Task data.
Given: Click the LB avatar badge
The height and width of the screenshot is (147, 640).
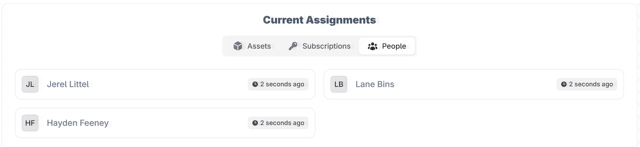Looking at the screenshot, I should (339, 84).
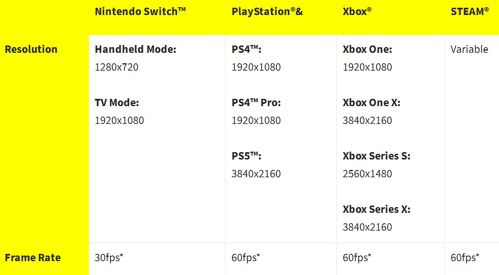Select the Xbox column header
Screen dimensions: 499x275
(357, 12)
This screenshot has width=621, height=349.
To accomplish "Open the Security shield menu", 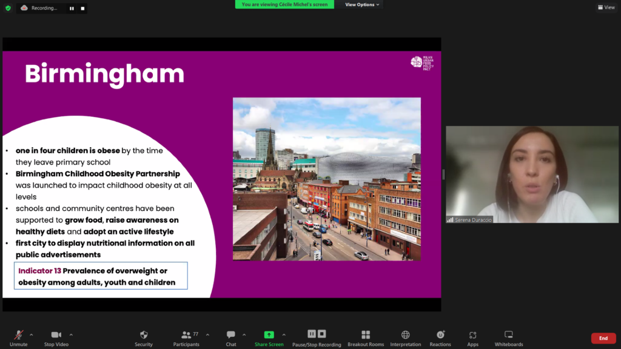I will [x=144, y=337].
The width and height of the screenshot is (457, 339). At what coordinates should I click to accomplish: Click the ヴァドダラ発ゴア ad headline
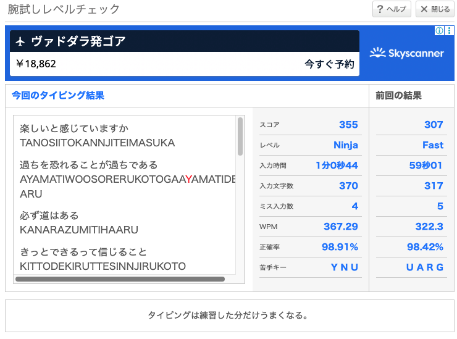(x=78, y=41)
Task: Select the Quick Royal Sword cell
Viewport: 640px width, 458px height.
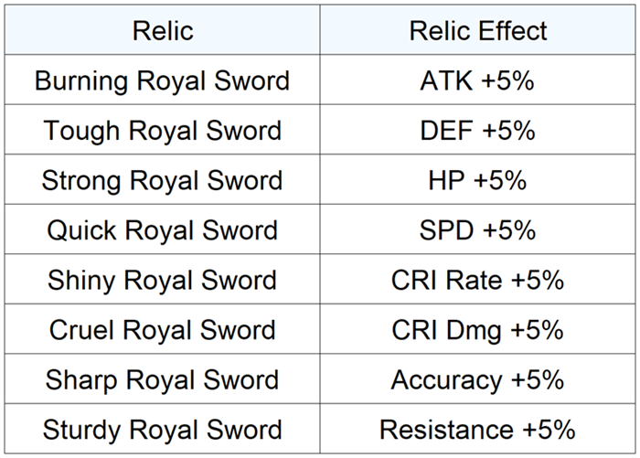Action: 163,229
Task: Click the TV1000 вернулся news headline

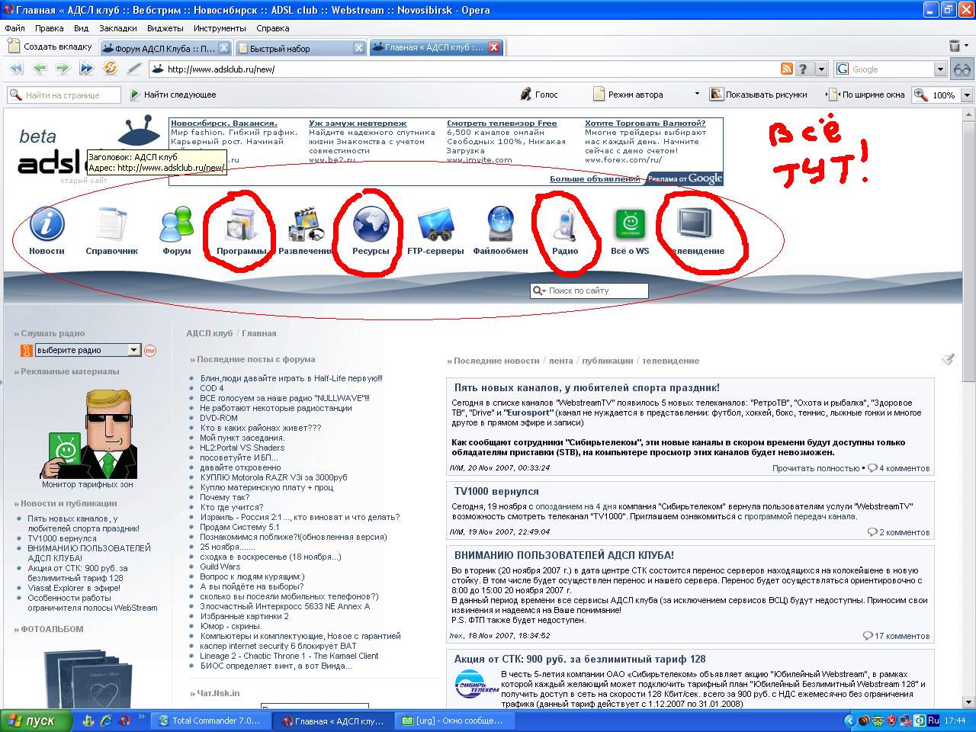Action: (496, 492)
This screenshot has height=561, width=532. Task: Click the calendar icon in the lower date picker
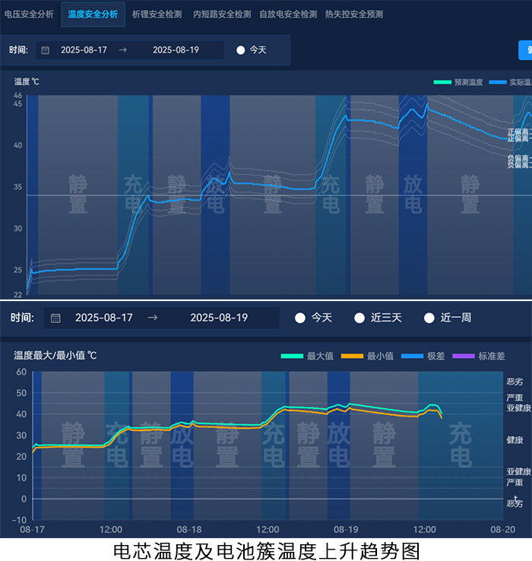click(x=55, y=318)
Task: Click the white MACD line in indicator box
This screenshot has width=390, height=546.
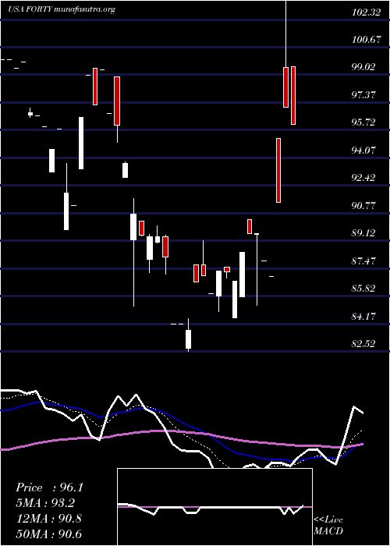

What needs to be done. Pictures do not belong in the copy. Repeat exactly each line from the one with "Task: Click the TV1000 вернулся news headline" through the end of the listing.

Result.
Task: Click the TV1000 вернулся news headline

Action: (496, 492)
This screenshot has height=561, width=532. Task: Click the calendar icon in the lower date picker
click(x=55, y=318)
Task: Click the white MACD line in indicator box
This screenshot has width=390, height=546.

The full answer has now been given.